Attacks by wild dogs have Beit Shemesh residents on edge

Protest planned for Sunday to demand city take action against roaming packs.

WILD DOGS roam in Beit Shemesh (photo credit: ELLIE FEIN)
WILD DOGS roam in Beit Shemesh
(photo credit: ELLIE FEIN)
A pack of wild dogs roaming the streets of Beit Shemesh for more than a year has residents of the city, located roughly 30 kilometers west of Jerusalem, living in fear.
Despite regularly alerting the municipality of the ongoing danger, residents say minimal efforts have been made to protect the public, resulting in multiple injuries and traumas.
To protest the lax reaction, and prevent more attacks, a demonstration has been scheduled for Sunday at 9 p.m.
Tova Perlman, 20, said she was attacked by a pack of at least five dogs last Sunday.
“I was walking home from work at around midnight, and as I approached my house, I saw a shadow and looked up and saw two massive dogs without leashes and realized these were the dogs that were attacking everyone,” she said.
“When I looked around to see how I could escape, there were three more dogs behind me.
And when I tried to move, the alpha dog bit the back of my calf, and I fell flat on my face and got a black eye.”
Perlman said the dog then attempted to drag her down the street, but eventually let her go and fled after she continued to scream for help.
“I ran home and went to the hospital to get rabies shots, which were very painful, and the next day went to the police to file a complaint,” she said. “Then I went to the municipality, but they were very unhelpful. They said there is a dog catcher, but he’s not allowed to use lethal weapons, and the dogs keep getting away.”
After a story about the dog attacks was posted on a community Facebook page, Perlman said several more residents came forward to share their horror stories.
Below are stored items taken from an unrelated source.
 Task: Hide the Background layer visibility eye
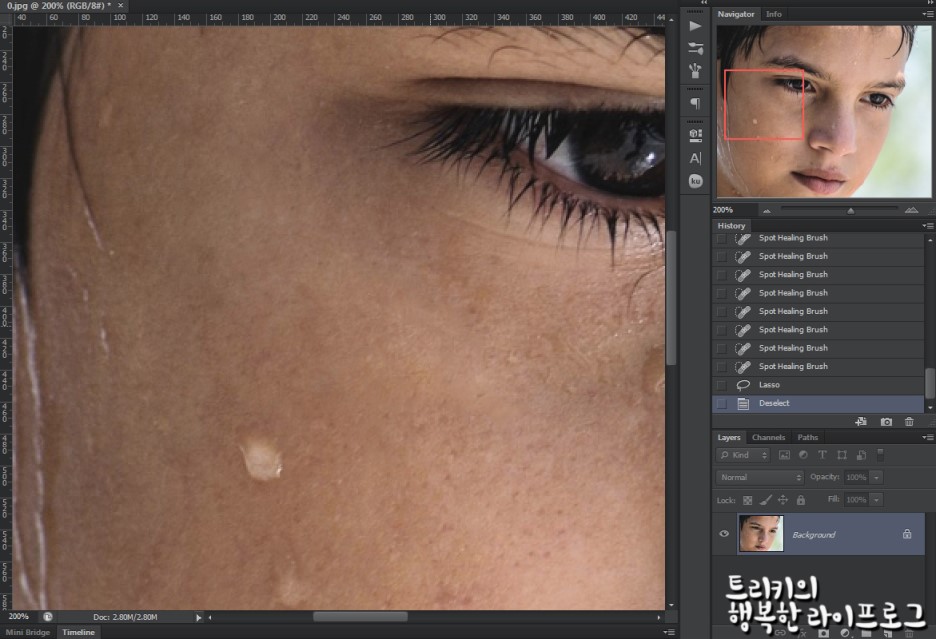[724, 534]
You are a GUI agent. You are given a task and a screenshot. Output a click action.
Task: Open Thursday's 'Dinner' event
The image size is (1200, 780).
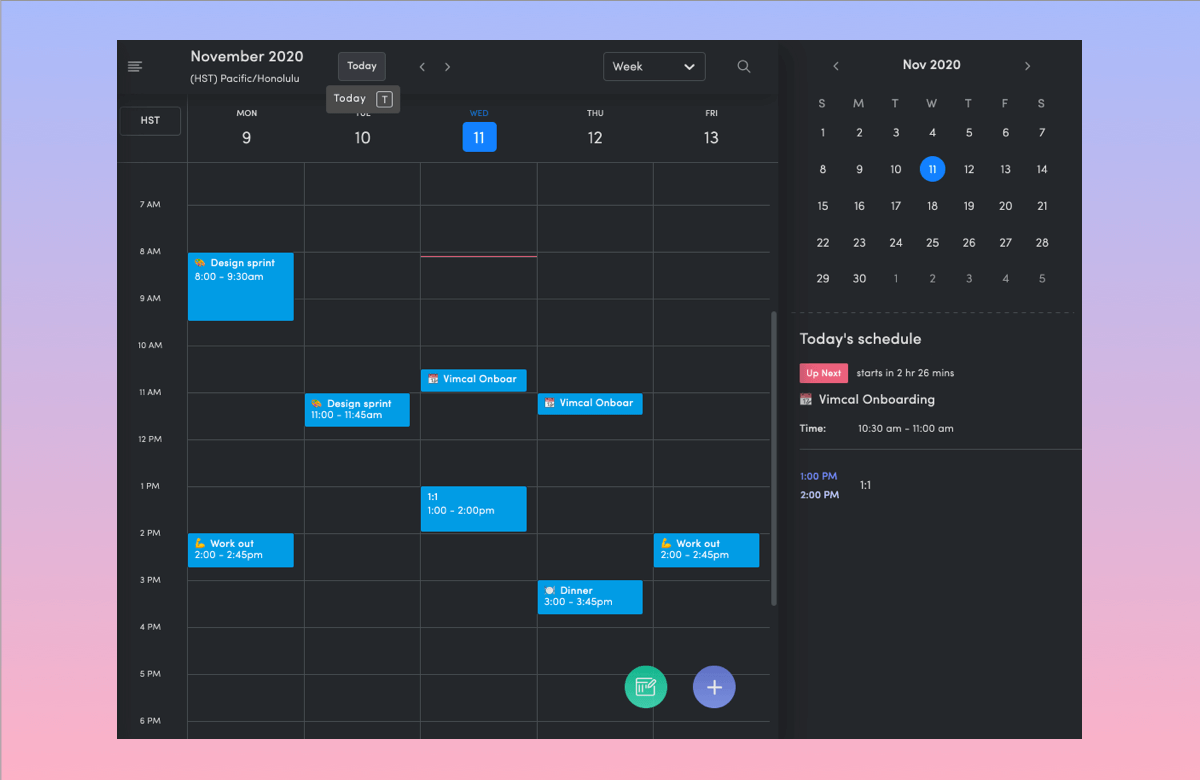pos(590,597)
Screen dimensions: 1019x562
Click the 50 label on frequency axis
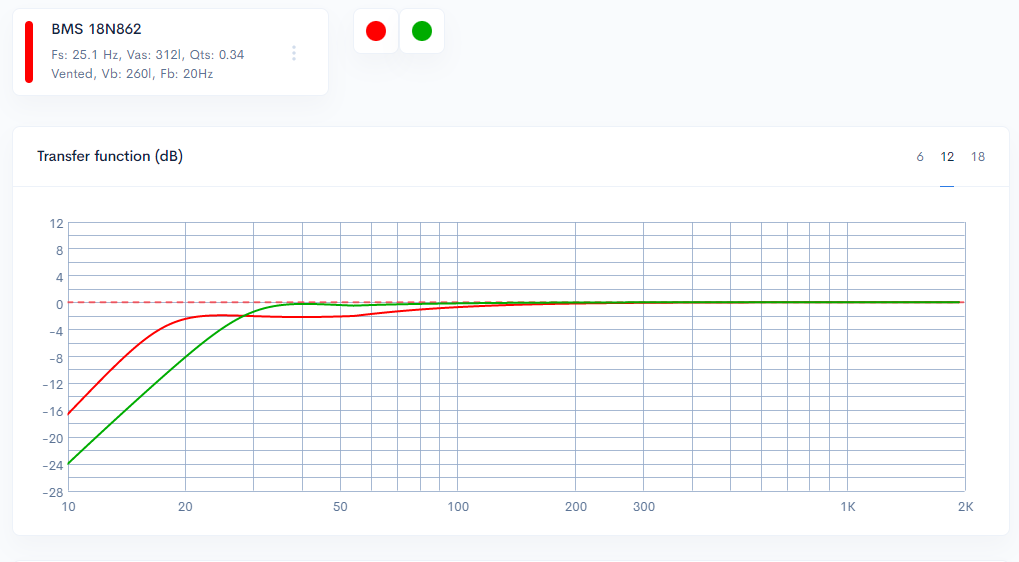pyautogui.click(x=340, y=507)
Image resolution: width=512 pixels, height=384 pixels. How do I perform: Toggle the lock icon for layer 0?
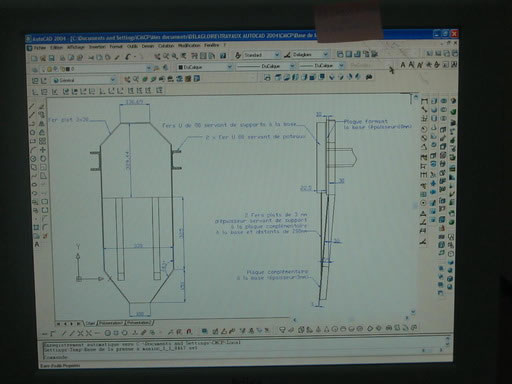(x=62, y=69)
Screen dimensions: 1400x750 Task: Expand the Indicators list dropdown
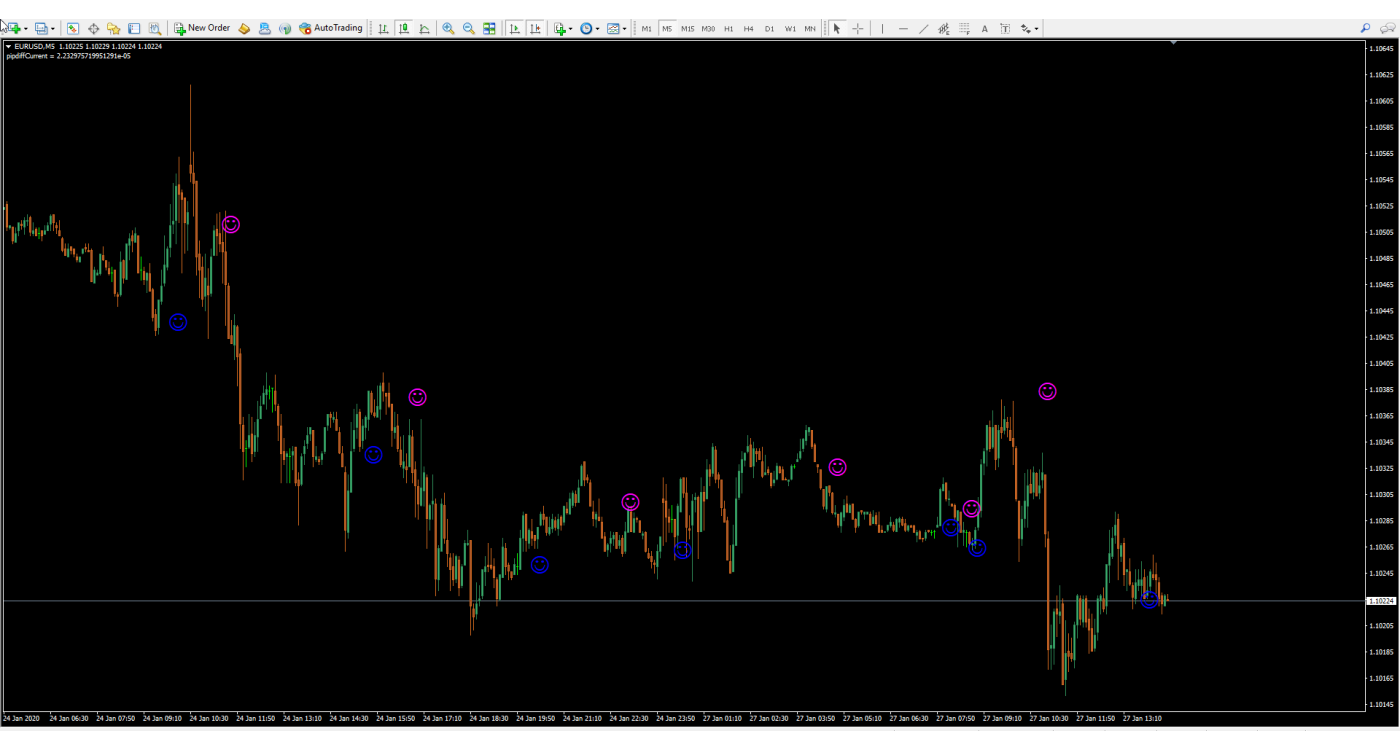click(x=570, y=29)
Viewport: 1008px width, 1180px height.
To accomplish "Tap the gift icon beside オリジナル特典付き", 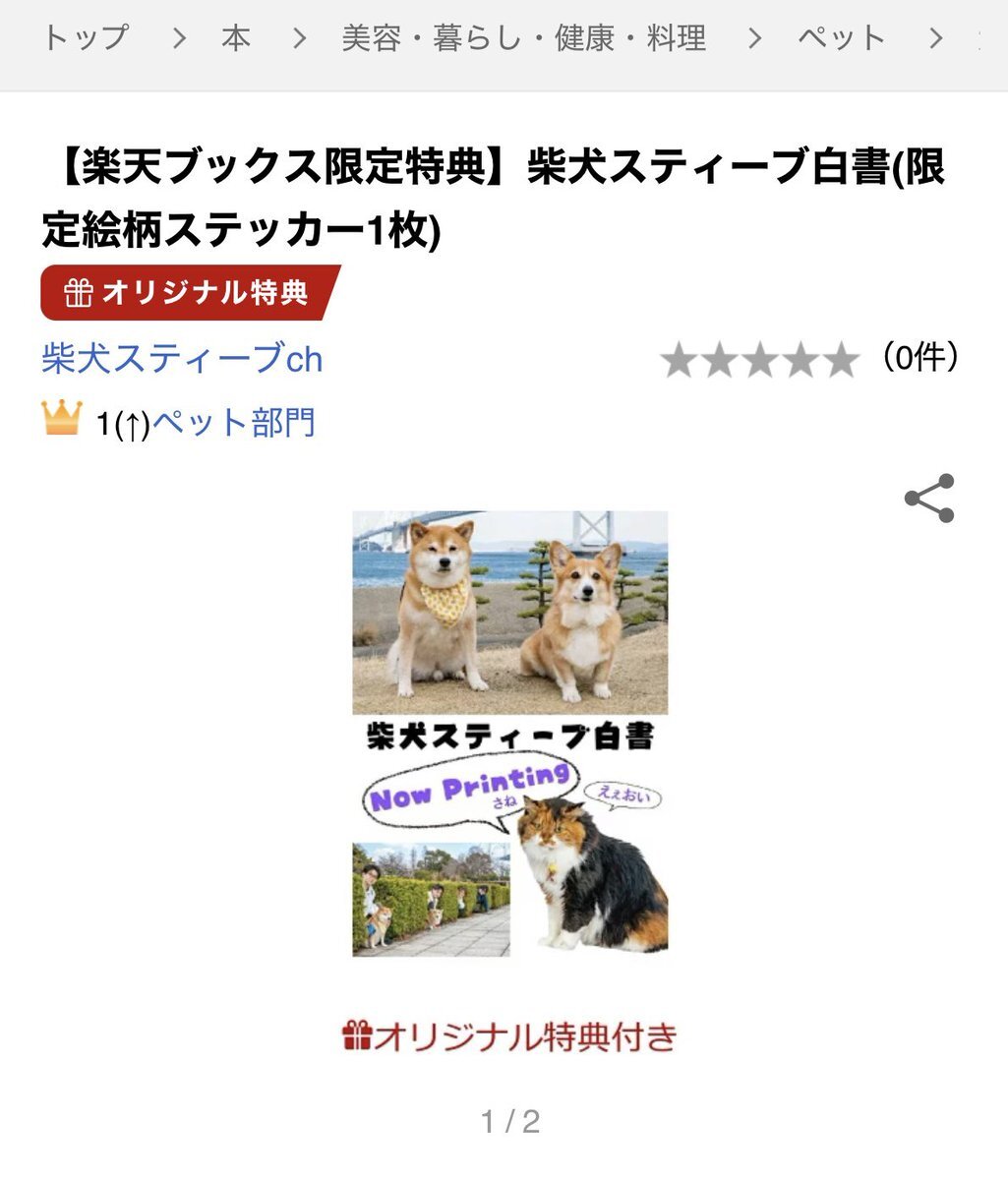I will (356, 1035).
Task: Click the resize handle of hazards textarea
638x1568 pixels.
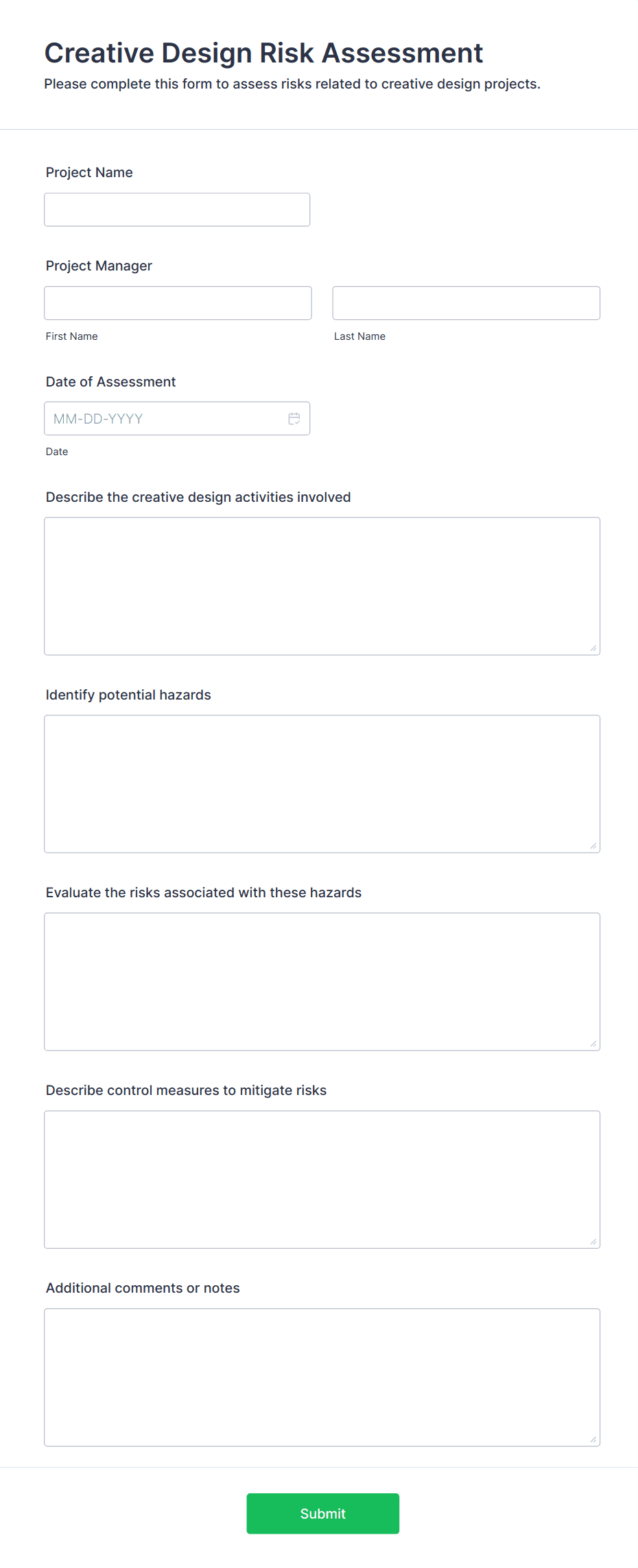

Ellie Fein, a mother of four, is one of them.
“In the last month, there have been at least five people hospitalized [because of the dog attacks],” she said. “For over a year, we’ve been calling the municipality, because they say if you see a dog to call 106 [municipal hotline], and they contact the dog catcher.”
Fein regularly encounters a pack of seven medium-tolarge dogs, she added.
Still, Fein said the municipal phone number has not been effective.
“Two weeks ago, at 4 p.m., I was driving down the street and saw a friend of mine who was walking her dog with her son,” she said. “Suddenly, a pack surrounded them, so I pulled over to the sidewalk and honked my horn and she threw rocks at the dogs, and they eventually ran away.”
That same day, Fein said another resident wrote on the Facebook page that she was attacked by a similar pack, and hospitalized for bites.
The municipality has recently hired a veterinarian armed with a tranquilizer gun to assist the dog catcher, who is only permitted to use a rod with a circular rope to lasso a canine’s neck, but Fein said the measure is not enough.
“The veterinarian claimed she has caught five dogs, but there are still at least five dogs walking around from that pack, and people are still being terrorized and attacked,” she said.
“We have been affected in so many ways by this,” Fein said.
“We don’t let our children go out, and the dogs bark so loud at night that it keeps us up. It has affected our daily life.”